A Gr. veio ao mundo com a mãe acordada e relativamente calma. O facto da miúda ter começado a chorar quando ainda estava dentro da mim, o que pôs toda a equipa a rir à gargalhada, ajudou muito.
A Mr. nasceu de cesariana de urgência, com anestesia geral. Quando acordei, fui levada para a sala de recobro e ninguém me sabia dizer o que tinha acontecido. Meia zombie, coloquei a hipótese de que teria morrido e fiquei ali, sozinha. Não sabia se devia começar a fazer o luto da minha filha ou se devia esperar que me viessem dizer que estava tudo bem. Passado o que me pareceu muito tempo, veio o M. Estava tudo bem. Tinha sido reanimada e estava na incubadora porque era muito pequenina.

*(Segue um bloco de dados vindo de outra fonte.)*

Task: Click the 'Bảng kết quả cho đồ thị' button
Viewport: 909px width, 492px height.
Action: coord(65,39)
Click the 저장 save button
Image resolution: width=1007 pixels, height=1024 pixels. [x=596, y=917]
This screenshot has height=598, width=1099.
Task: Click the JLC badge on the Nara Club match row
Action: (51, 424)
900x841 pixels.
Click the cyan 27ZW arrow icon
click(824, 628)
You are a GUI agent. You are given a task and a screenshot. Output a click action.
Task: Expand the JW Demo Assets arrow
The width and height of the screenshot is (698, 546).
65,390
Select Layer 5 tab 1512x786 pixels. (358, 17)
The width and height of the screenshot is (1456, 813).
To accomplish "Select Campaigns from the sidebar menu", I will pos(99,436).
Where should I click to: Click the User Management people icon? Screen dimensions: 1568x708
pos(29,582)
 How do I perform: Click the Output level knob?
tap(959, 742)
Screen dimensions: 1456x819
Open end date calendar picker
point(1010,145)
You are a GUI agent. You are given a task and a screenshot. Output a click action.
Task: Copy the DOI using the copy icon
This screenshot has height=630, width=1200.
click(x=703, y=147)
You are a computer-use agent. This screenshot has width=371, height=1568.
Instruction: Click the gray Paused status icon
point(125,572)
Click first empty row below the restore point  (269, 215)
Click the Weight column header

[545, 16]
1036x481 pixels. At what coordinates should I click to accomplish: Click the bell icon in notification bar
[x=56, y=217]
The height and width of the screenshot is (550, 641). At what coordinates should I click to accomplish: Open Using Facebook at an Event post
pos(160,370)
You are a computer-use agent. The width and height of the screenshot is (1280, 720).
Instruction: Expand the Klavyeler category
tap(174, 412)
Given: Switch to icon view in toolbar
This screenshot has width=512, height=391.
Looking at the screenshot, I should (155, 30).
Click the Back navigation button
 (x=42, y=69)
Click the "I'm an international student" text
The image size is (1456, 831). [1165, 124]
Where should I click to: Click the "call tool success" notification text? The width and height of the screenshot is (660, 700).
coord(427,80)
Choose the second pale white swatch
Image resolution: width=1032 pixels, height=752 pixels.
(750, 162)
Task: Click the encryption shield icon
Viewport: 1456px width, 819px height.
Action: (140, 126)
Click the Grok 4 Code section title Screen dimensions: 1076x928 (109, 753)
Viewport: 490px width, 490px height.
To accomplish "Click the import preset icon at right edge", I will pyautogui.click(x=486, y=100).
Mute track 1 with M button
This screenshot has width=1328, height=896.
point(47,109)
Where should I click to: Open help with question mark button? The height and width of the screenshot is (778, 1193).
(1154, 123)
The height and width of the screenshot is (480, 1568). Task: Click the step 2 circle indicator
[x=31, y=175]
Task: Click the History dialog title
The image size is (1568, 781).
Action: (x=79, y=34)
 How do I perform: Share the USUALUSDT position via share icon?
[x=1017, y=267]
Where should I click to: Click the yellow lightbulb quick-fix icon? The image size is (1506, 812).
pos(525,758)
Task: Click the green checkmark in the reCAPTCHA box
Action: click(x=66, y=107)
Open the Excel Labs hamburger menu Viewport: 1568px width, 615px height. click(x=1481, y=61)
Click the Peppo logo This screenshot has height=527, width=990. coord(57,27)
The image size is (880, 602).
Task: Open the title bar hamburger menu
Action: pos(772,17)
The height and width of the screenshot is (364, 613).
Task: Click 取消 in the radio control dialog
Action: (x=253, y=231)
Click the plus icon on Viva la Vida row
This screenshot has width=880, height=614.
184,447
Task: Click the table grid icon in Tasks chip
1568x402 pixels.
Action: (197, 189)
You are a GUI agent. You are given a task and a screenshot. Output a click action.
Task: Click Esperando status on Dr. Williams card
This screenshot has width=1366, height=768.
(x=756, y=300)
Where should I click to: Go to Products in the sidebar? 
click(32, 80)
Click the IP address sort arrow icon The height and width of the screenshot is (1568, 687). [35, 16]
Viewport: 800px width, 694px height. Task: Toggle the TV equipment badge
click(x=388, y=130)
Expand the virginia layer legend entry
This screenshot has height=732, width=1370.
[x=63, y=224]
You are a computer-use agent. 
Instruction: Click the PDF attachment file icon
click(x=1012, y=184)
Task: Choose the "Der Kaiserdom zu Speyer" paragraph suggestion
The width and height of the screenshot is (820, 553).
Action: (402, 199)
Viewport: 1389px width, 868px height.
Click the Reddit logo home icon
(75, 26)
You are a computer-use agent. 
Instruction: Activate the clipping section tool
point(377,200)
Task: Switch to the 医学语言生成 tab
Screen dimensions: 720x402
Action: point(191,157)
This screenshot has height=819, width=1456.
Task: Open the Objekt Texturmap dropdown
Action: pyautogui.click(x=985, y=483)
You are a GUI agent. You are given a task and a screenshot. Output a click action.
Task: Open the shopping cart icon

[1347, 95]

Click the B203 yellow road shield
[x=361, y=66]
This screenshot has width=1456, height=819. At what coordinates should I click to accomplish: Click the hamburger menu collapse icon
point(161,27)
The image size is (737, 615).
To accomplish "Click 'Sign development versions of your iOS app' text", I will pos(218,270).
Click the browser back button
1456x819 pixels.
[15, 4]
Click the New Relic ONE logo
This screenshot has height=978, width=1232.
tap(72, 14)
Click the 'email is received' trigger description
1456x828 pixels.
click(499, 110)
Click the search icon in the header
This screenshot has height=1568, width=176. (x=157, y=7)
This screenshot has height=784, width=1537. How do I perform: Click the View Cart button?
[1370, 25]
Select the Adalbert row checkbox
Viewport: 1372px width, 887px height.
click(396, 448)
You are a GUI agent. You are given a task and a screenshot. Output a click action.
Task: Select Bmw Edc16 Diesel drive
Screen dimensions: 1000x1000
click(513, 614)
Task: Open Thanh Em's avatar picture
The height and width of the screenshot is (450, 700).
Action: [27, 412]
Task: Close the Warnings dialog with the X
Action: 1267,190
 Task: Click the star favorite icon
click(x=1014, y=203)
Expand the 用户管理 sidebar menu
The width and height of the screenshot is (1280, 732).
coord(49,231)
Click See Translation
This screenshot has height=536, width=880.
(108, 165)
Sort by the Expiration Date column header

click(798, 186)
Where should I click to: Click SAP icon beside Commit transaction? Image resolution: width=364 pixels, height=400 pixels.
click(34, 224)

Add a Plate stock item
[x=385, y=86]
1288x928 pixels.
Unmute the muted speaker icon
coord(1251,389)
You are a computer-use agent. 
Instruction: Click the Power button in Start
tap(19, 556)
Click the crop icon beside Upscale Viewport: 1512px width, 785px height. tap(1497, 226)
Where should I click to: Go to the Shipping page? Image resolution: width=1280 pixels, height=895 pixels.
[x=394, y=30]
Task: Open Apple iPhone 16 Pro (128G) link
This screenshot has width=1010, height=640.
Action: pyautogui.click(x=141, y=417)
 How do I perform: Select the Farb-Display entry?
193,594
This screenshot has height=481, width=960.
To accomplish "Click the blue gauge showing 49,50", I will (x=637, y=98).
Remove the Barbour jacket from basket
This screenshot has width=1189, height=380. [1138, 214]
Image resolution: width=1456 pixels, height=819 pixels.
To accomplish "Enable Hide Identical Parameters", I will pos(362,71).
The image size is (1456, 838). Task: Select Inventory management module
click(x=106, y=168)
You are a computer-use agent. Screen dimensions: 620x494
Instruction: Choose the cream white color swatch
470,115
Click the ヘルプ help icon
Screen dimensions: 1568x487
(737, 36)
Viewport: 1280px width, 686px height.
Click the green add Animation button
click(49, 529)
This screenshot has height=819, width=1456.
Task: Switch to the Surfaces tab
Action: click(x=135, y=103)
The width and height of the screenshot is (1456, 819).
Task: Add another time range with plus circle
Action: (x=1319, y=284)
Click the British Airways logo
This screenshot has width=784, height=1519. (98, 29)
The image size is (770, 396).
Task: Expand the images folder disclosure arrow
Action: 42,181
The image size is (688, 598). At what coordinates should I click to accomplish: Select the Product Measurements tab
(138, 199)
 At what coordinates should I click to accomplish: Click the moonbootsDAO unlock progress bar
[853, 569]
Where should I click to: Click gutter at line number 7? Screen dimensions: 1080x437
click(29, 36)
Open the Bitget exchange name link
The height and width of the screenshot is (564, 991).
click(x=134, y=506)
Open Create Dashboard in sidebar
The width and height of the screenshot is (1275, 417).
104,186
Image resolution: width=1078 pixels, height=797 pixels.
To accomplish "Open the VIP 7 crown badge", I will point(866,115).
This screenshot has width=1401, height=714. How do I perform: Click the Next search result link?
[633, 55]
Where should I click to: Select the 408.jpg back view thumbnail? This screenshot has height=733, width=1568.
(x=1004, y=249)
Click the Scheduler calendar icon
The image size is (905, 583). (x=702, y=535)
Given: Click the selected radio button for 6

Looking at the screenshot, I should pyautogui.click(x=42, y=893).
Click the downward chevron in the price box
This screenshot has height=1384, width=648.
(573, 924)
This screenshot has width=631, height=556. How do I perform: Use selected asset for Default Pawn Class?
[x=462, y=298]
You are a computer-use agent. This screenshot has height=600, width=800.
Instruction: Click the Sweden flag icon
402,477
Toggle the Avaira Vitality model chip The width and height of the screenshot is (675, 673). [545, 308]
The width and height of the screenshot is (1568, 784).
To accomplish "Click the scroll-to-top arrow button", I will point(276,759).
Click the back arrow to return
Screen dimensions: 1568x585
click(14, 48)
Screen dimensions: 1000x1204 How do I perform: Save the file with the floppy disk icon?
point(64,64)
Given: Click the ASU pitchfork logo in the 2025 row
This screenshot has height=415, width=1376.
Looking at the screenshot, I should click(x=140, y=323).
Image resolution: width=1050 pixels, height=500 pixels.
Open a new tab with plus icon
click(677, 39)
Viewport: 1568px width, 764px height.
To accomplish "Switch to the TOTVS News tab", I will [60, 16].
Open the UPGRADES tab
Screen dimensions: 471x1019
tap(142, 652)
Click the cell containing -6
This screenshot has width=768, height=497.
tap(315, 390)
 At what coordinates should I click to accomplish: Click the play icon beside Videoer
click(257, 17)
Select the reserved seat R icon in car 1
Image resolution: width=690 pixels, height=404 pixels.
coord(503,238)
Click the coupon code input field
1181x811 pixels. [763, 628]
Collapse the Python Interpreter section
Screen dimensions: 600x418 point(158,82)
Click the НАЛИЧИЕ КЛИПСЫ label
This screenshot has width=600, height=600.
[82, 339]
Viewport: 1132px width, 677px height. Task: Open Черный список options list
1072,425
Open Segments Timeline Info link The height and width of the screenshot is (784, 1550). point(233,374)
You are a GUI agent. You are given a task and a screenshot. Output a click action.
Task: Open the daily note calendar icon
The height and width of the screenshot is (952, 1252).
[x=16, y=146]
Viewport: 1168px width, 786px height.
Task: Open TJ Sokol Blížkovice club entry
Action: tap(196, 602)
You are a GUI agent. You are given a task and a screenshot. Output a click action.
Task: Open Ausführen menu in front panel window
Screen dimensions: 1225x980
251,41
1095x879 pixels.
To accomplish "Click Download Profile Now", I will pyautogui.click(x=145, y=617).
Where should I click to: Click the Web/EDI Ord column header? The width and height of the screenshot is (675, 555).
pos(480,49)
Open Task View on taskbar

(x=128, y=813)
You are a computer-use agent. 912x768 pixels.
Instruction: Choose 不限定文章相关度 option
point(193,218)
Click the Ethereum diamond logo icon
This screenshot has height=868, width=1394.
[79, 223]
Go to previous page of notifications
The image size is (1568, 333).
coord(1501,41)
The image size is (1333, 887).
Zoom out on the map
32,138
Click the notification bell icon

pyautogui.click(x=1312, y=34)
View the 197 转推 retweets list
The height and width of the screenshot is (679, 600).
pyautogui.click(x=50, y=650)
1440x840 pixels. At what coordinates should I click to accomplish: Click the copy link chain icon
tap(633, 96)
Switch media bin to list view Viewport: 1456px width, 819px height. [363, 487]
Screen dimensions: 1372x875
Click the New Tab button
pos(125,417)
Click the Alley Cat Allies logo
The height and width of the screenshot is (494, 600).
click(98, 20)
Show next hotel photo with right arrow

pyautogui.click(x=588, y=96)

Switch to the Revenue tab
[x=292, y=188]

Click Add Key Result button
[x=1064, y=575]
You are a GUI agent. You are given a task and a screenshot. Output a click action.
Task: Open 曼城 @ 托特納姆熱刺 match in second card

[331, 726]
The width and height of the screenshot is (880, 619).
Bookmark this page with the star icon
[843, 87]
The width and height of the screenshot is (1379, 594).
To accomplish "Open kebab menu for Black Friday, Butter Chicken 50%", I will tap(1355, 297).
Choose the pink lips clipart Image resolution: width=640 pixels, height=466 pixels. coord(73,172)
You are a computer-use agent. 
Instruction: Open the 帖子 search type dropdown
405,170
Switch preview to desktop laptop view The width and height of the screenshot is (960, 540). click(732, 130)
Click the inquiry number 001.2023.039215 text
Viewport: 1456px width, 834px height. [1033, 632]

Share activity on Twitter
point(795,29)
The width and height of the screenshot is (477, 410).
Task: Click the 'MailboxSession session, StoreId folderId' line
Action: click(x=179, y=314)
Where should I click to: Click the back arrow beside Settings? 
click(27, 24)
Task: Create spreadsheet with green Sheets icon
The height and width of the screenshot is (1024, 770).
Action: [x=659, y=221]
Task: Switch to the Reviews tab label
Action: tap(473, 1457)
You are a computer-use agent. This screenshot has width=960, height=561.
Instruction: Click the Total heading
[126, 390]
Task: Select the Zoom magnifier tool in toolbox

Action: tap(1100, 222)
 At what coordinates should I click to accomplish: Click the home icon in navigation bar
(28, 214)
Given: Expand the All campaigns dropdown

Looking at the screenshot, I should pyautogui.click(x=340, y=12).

Só a vi no dia seguinte. E não senti o que na minha cabeça devia ter sentido. O instinto de proteção apareceu num ápice, mas foi aquele instinto que toda a gente mais ou menos normal sente perante todos os seres indefesos, não foi um amor logo ali incondicional! Esse foi aparecendo gradualmente, e só depois de ela ter saído do hospital, quando já era só minha filha e não filha das enfermeiras e médicos e dos fios e bips bips das máquinas.
Esse amor foi crescendo todos os dias, ao ponto de, mesmo debaixo de uma depressão pós-parto, eu ser capaz de discernir que estava apaixonada, como nunca antes estivera, por ela.
Com a Gr. aconteceu o mesmo. Só que a parte do sair cá para fora foi bem mais fácil!